# [EXTRACTED ENTRIES]
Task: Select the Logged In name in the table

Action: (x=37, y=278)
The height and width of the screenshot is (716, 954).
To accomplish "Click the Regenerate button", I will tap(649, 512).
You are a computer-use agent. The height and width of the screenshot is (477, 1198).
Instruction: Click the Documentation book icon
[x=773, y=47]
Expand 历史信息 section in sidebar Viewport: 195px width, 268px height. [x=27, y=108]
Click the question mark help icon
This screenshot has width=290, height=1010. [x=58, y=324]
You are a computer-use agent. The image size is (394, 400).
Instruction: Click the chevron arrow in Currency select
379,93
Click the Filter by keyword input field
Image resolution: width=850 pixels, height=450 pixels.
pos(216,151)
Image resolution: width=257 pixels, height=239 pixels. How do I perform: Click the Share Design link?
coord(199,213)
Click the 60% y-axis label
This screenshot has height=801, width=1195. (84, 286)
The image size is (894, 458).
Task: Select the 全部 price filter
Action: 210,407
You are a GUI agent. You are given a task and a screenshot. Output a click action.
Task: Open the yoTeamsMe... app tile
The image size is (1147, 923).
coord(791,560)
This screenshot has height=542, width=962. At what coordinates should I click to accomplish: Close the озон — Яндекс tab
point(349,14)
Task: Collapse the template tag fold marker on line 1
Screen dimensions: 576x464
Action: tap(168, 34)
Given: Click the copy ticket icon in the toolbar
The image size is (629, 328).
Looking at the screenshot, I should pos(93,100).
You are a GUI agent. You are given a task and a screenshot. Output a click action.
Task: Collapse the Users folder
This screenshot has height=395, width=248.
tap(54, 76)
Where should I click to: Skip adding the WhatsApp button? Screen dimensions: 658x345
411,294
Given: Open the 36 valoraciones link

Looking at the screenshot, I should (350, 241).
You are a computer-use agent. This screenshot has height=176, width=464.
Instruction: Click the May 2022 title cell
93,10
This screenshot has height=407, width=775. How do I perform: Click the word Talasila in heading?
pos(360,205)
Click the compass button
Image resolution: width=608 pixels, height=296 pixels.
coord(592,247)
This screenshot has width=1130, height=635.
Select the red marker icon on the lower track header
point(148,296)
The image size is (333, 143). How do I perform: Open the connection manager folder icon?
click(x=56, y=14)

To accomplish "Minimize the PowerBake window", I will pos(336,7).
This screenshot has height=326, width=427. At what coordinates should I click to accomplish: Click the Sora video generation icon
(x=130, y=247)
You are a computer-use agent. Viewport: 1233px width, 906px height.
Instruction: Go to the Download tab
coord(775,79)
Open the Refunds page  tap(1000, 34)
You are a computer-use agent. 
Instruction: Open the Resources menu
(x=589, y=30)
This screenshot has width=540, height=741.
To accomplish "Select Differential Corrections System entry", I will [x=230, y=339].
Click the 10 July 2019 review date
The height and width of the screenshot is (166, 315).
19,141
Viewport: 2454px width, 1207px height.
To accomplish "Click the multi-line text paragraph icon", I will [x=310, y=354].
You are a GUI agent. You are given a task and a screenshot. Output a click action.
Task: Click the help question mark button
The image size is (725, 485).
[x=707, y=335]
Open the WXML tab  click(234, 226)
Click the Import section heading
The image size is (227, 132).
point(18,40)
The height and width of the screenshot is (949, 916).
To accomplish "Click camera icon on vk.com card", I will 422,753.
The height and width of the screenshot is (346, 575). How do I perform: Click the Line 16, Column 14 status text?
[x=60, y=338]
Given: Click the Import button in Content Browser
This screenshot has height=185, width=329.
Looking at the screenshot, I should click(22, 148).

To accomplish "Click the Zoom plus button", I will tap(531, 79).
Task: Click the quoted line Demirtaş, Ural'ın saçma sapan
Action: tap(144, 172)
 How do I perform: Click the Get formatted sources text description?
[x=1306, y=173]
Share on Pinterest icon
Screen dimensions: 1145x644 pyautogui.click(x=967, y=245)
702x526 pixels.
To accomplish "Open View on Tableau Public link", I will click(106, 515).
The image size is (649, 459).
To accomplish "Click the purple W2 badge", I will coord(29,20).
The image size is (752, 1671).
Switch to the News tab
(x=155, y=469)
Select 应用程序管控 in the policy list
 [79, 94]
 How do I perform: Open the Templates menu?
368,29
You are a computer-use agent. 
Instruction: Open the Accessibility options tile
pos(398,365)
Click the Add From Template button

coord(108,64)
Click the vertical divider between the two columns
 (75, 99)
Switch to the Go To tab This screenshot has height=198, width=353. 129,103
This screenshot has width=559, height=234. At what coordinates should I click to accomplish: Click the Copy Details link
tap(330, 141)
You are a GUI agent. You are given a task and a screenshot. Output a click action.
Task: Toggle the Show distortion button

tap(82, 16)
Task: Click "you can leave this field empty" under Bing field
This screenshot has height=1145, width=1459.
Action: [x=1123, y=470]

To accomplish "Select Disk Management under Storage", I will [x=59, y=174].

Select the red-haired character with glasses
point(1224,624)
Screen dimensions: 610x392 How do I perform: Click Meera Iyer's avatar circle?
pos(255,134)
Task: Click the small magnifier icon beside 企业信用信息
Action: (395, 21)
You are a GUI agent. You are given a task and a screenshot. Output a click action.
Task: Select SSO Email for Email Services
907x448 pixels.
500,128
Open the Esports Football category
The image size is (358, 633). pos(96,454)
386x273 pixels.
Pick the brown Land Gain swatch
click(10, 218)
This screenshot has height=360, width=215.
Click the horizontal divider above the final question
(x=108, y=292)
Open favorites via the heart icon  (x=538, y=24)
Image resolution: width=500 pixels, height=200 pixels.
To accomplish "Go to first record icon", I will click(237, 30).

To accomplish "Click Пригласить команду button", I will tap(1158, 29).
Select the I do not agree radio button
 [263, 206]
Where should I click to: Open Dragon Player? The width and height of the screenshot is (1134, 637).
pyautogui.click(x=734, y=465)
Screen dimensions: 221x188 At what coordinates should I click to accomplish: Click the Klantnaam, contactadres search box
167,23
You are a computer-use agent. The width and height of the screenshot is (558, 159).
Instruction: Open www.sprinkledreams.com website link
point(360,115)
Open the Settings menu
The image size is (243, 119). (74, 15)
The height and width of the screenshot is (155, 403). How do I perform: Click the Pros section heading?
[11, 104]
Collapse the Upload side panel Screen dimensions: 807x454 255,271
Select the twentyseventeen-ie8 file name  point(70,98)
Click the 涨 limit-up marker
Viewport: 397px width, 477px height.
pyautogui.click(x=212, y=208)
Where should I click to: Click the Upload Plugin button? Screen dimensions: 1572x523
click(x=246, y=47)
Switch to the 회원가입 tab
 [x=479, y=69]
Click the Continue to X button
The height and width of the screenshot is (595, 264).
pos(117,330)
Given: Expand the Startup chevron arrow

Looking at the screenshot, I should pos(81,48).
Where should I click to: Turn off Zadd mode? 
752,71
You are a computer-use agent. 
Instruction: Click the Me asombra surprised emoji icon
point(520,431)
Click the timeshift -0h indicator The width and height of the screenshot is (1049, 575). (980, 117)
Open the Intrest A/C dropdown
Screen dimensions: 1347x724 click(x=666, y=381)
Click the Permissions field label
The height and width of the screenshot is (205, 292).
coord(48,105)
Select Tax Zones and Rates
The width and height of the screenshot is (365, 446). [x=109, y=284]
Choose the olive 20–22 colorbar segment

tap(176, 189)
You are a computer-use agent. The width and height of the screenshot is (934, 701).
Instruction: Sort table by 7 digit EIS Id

# [DIRECTIONS FOR THIS TASK]
Count how many lines of the entries above contain the string "name", with case counting, and give only the number.

# [SOLUTION]
2